Saúdo todos os grupos e peregrinos de língua francesa. Notei, entre os grupos mais numerosos, os participantes na "marcha da Europa", que testemunhara deste modo a necessidade de uma solidariedade maior entre os povos europeus; os funcionários da Administração pública da Dinamarca, aos quais apresento os meus cordiais votos para o seu país; os professores e estudantes da província belga de Limburgo; o coro Don Orione proveniente de Bonoua, na Costa do Marfim. Penso também em todos os peregrinos da França, da Bélgica, do Canadá, sacerdotes, religiosos, religiosas, leigos, famílias e grupos de jovens. A todos, desejo que celebrem bem esta Semana Santa em Roma, meditem na morte e ressurreição de Cristo, em união com os irmãos e as irmãs do mundo inteiro, e obtenham para si e para a Igreja, a renovação do coração, o perdão dos pecados, a paz e a luz, que são as graças de Páscoa. Com a minha afectuosa Bênção Apostólica.

Aos peregrinos de língua inglesa

Durante esta semana em que celebramos o grande mistério da Paixão, Morte e Ressurreição do nosso Salvador, peço a Deus que toda a Igreja se renove na fé e alcance a paz de Nosso Senhor Jesus Cristo.

Aos peregrinos de língua espanhola

A todos vós, peregrinos provenientes de vários países de língua espanhola, as minhas mais cordiais boas-vindas; uma especial saudação aos jovens mexicanos, vencedores do concurso organizado pela Acção Católica para comemorar o 450° aniversário das aparições da Virgem de Guadalupe.

Aos peregrinos italianos

Saúdo um grupo de jovens jesuítas que, ao terminarem os seus estudos em Roma, receberam nestes dias a Ordenação ao Diaconato, e agora se preparam para regressar aos respectivos países de origem, na expectativa de se tornarem sacerdotes.

Caríssimos Diáconos, felicito-vos pela significativa meta alcançada e faço votos por que o vosso serviço eclesial seja rico de consolações e de frutos espirituais, para a maior glória de Deus.

Mediante o vosso ministério e exemplo se conserve e vivifique a fé nas comunidades cristãs; amai e defendei os pobres, e sobretudo sabei encontrar na Sagrada Eucaristia, da qual vos tornastes ministros, a plenitude da vossa vida espiritual e a fecundidade do vosso Ministério diaconal.

A minha particular Bênção vos acompanhe sempre neste vosso compromisso.

Saúdo os jovens, que vejo em tão grande número e alegria nesta Audiência que precede a Páscoa.

Caríssimos, estamos na Semana Santa: vivei plenamente estes dias da Paixão, Morte e Ressurreição do Senhor Jesus, porque só se souberdes morrer com Cristo para o pecado, experimentareis a profunda alegria de ressuscitar na manhã de Páscoa com Cristo Ressuscitado, e de gozar de uma alegria que não tem limites.

Um particular pensamento nesta especial Semana vai naturalmente para os doentes e os que sofrem.
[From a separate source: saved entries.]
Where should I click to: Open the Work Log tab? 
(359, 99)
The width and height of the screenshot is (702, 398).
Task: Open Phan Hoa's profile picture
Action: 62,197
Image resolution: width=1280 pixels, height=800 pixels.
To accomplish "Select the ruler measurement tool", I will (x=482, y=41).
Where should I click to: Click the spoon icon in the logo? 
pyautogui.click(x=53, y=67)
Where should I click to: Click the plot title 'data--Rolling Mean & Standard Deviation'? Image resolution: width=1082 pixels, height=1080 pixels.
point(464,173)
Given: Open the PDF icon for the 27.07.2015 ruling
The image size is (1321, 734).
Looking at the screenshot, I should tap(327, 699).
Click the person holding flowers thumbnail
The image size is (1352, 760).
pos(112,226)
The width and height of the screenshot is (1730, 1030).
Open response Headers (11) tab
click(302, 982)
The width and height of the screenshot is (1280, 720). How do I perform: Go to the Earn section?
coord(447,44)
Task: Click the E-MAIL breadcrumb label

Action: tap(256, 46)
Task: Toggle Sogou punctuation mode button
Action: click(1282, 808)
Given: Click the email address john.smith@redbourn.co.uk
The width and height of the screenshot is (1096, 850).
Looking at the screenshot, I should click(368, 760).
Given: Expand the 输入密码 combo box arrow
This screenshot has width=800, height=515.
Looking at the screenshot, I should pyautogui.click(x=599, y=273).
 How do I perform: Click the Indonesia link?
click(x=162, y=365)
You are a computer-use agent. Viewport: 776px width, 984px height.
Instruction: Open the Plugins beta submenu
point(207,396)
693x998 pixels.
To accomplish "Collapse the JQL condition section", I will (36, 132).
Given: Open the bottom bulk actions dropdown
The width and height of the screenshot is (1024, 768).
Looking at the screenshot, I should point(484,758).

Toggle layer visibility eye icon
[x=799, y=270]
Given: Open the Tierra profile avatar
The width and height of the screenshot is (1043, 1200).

A figura de Jesus na Paixão, que todas as Igrejas do mundo recordam, vos infunda coragem e confiança nas vossas provações, bem sabendo que, como Ele passou da dor à alegria, assim também vós, se estiverdes unidos a Ele, recebereis o prémio da bem-aventurança e da consolação.

Sirva-vos de apoio a minha especial Bênção Apostólica.